Hong Kong COVID tests throw up six cases out of hundreds of thousands
Six people tested positive for the coronavirus among hundreds of thousands of Hongkongers who were the first to undergo the city’s universal screening program, health authorities said on Thursday.
Four of the six were repeat cases, having been identified earlier to be infected. They were cured of the disease in hospital and were discharged between mid and late August. The government’s Centre for Health Protection explained that the four carried “residual viral material” inside their bodies when taking the test.
“The chances of them being infected a second time are relatively low,” said Chuang Shuk-kwan, head of the center’s communicable diseases branch. “The four are not likely infectious.”
The authorities announced the findings of the first batch of 128,000 residents tested under the voluntary citywide program, three days after testing started on Monday in spite of adamant opposition from local medical workers, pro-democracy lawmakers and activists. Worries prevail that Hongkongers’ DNA information may be collected and sent to mainland China.

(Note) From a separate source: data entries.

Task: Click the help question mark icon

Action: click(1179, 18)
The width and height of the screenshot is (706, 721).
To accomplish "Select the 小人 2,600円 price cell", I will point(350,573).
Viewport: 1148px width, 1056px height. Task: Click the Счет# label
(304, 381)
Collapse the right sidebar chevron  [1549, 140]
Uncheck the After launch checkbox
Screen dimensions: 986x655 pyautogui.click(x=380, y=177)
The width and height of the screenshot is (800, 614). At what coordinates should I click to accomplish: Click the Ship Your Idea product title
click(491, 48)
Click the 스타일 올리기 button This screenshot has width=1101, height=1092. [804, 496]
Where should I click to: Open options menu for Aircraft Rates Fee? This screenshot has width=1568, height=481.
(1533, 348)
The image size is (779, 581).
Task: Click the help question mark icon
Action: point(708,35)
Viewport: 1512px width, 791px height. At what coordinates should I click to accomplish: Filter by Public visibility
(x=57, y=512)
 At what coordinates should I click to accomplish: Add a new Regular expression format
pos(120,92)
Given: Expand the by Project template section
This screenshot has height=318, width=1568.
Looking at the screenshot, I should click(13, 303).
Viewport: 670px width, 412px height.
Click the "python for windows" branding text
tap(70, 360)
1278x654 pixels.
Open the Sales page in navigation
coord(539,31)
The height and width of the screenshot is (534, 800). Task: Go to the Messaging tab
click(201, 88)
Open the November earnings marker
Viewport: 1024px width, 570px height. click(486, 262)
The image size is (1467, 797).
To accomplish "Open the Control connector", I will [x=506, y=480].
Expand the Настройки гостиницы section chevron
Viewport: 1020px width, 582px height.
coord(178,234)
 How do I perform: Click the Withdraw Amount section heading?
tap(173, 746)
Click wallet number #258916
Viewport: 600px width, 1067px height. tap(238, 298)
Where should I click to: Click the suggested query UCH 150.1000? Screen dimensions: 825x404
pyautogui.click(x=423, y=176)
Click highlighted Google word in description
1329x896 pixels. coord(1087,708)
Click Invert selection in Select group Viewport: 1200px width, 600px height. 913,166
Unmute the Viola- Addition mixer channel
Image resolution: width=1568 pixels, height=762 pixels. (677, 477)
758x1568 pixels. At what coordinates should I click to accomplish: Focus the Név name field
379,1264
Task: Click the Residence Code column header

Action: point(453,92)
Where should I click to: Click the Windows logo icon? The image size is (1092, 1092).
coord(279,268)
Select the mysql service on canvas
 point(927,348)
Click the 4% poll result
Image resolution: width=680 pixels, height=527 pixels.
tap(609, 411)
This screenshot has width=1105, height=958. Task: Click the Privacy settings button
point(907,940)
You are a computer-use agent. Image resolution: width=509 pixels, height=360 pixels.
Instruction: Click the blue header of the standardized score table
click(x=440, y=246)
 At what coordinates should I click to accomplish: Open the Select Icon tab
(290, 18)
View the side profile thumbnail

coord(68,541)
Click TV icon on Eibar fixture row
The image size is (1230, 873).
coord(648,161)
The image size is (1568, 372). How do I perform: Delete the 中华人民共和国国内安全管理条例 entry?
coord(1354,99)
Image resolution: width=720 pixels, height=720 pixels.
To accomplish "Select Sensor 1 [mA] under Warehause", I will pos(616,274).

As of 1 p.m. on Thursday, about 850,000 people had registered for the mass screening and around 370,000 had been tested.
Gabriel Leung, dean of the medicine faculty at the University of Hong Kong, said that the outcome corresponded to the projection the faculty had made. HKU earlier deduced that 8.5 people would be found infected in the first batch of the testing scheme.
Apart from the six cases, on Thursday eight new coronavirus cases were confirmed, of which four did not have known sources.